A Characterization of List Language Identification in the Limit
Moses Charikar, Chirag Pabbaraju, Ambuj Tewari
TL;DR
This work studies language identification in the limit when a learner can output a list of size $k$ at each step. It introduces the recursive $k$-Angluin condition, a precise tell-tale based criterion, as the exact characterization for $k$-list identification in the limit, and shows that such collections decompose into a union of $k$ individually 1-list identifiable subcollections. The authors provide a constructive upper-bound algorithm and a diagonalization-based lower bound, prove a stratification result, and establish exponential-rate identifiability in the statistical setting, which is shown to be optimal; they also prove that collections not satisfying the condition admit no vanishing rate. Together, these results illuminate the power gained by allowing small lists in identification tasks and connect worst-case identifiability to probabilistic rates under i.i.d. inputs. These contributions advance the understanding of learnability under limited feedback and have implications for the design of robust language-identification and related inference systems.
Abstract
We study the problem of language identification in the limit, where given a sequence of examples from a target language, the goal of the learner is to output a sequence of guesses for the target language such that all the guesses beyond some finite time are correct. Classical results of Gold showed that language identification in the limit is impossible for essentially any interesting collection of languages. Later, Angluin gave a precise characterization of language collections for which this task is possible. Motivated by recent positive results for the related problem of language generation, we revisit the classic language identification problem in the setting where the learner is given the additional power of producing a list of $k$ guesses at each time step.

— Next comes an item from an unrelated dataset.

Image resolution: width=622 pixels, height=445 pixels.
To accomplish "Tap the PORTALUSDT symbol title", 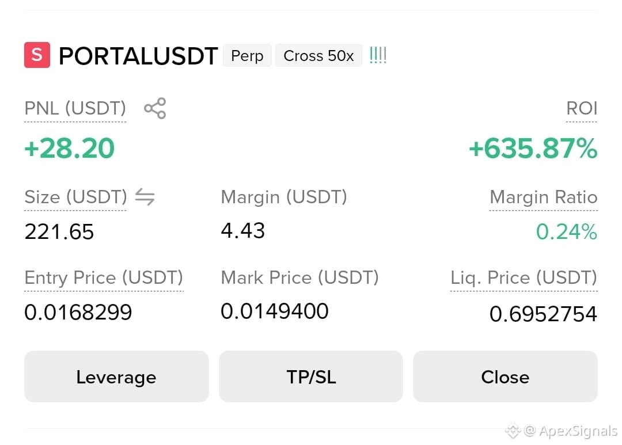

The goal is to ensure that beyond some finite time, one of the guesses is correct at each time step. We give an exact characterization of collections of languages that can be $k$-list identified in the limit, based on a recursive version of Angluin's characterization (for language identification with a list of size $1$). This further leads to a conceptually appealing characterization: A language collection can be $k$-list identified in the limit if and only if the collection can be decomposed into $k$ collections of languages, each of which can be identified in the limit (with a list of size $1$). We also use our characterization to establish rates for list identification in the statistical setting where the input is drawn as an i.i.d. stream from a distribution supported on some language in the collection. Our results show that if a collection is $k$-list identifiable in the limit, then the collection can be $k$-list identified at an exponential rate, and this is best possible. On the other hand, if a collection is not $k$-list identifiable in the limit, then it cannot be $k$-list identified at any rate that goes to zero.